A 2009 study demonstrated that it was possible to tell the difference between toothache and pain referred from the chest by injecting anaesthetic into the gum. Pain that persists can be safely assumed to be referred chest pain, and not genuine toothache caused by a dental problem.
Furthermore, toothache often shows up before other heart symptoms (such as tightness or pain in the chest). One 48-year-old male was admitted to hospital with severe pains in his lower jaw, but no other symptoms of heart problems. An ECG showed that he already had changes to his heart function. Had he not been swiftly treated, he could have had a catastrophic cardiovascular event.
If you have toothache, your first port of call should probably be your dentist, but if you have a personal or family history of heart disease - or your toothache is accompanied by sweating or lightheadedness - you should raise the issue with a doctor and ask for an ECG.
See a Dentist if You Have Earache
If you have earache, and your doctor rules out an ear-infection, pay a visit to your dentist. A dental abscess can cause pain in the ear on the affected side. This is because the nerve channel runs from the jaw to the ear.
Although, usually, you will have pain in or around your affected tooth, the NHS warns that that is not always the case. If you have a dental (or "periodontal") abscess, it is important that you see your dentist, as the abscess will not go away by itself. It must be drained and may require additional antibiotics.
If the abscess is especially severe or recurrent, a root canal may be advised.
Get Your Stomach Checked If Your Shoulder Hurts
It was Valenzuela and colleagues who, in 1989, first noted that shoulder-pain could be an unusual symptom of stomach ulcer. The pain is commonly felt in the right shoulder, and (unlike other conditions) it does not improve, no matter what position you change into, regardless of splints and supports.
You should particularly consult a doctor about this pain if it is associated with vomit like coffee-grounds, nausea, and/or lightheadedness
Shoulder pain? Stomach fine? Check your chest.
If you have pain in your shoulder, neck and armpit, you should see your doctor. This is especially the case if you have been coughing for 3 weeks or more, and/or have a feeling of general weakness or malaise.

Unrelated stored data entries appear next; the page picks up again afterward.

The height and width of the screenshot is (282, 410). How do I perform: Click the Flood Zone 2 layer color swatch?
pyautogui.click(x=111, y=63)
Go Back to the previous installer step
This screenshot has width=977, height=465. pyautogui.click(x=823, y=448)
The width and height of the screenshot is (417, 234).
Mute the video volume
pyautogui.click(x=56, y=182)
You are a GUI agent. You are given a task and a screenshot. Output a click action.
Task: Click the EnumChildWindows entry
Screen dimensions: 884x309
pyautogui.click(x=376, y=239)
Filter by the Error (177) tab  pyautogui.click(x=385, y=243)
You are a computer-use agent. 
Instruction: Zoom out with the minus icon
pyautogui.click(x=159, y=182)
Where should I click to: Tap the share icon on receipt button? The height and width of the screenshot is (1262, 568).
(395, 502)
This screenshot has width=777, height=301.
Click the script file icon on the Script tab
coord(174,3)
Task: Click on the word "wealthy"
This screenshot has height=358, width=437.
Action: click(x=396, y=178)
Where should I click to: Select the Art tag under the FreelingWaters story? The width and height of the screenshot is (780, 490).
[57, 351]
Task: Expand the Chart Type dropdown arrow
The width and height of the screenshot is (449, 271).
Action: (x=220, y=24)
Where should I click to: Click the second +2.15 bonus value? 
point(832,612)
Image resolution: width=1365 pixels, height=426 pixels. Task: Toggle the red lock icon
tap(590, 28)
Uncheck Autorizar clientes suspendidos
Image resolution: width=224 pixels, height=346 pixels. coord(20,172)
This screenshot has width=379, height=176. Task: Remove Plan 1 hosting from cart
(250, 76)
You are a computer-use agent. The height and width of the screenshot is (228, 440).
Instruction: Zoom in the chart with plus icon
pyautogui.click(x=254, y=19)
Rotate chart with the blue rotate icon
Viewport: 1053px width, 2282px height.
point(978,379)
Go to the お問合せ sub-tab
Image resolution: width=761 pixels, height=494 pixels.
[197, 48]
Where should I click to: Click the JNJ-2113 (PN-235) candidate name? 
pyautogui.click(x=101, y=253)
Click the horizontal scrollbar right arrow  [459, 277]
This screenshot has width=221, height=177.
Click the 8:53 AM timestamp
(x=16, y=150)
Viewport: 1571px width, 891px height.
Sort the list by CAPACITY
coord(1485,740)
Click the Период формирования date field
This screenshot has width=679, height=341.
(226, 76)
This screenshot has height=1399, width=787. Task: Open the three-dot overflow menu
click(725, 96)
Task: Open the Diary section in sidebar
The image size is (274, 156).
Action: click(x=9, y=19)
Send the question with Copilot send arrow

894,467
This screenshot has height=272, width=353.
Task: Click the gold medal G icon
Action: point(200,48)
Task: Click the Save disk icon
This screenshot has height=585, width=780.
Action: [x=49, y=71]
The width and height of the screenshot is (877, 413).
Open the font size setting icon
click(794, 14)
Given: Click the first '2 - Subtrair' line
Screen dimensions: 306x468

These symptoms could be signs of pneumonia.
Your doctor will usually be able to diagnose you by tapping on your chest. When you have pneumonia, your lungs are full of fluid. This makes a different sound than healthy lungs.
It's important you are correctly treated with rest and antibiotics. Incorrectly treated pneumonia can lead to complications.
Still got shoulder pain? Stomach and chest both tip-top? Consider:
- Your heart: While men usually have pain in their left shoulder and arm, women can have pain across both shoulders.
- Your gallbladder and pancreas: Gallstones and pancreatitis are both known to cause shoulder pain among their symptoms.
- Your spleen: Pain under the breastbone and into your left shoulder could be a sign of an inflamed spleen. This is uncommon in people who do not have underlying health complaints, or who are not frequent users of alcohol and/or recreational drugs
- Endometriosis: If endometriosis (where the lining of the womb grows outside the womb) grows in the abdominal cavity, it can cause right shoulder pain.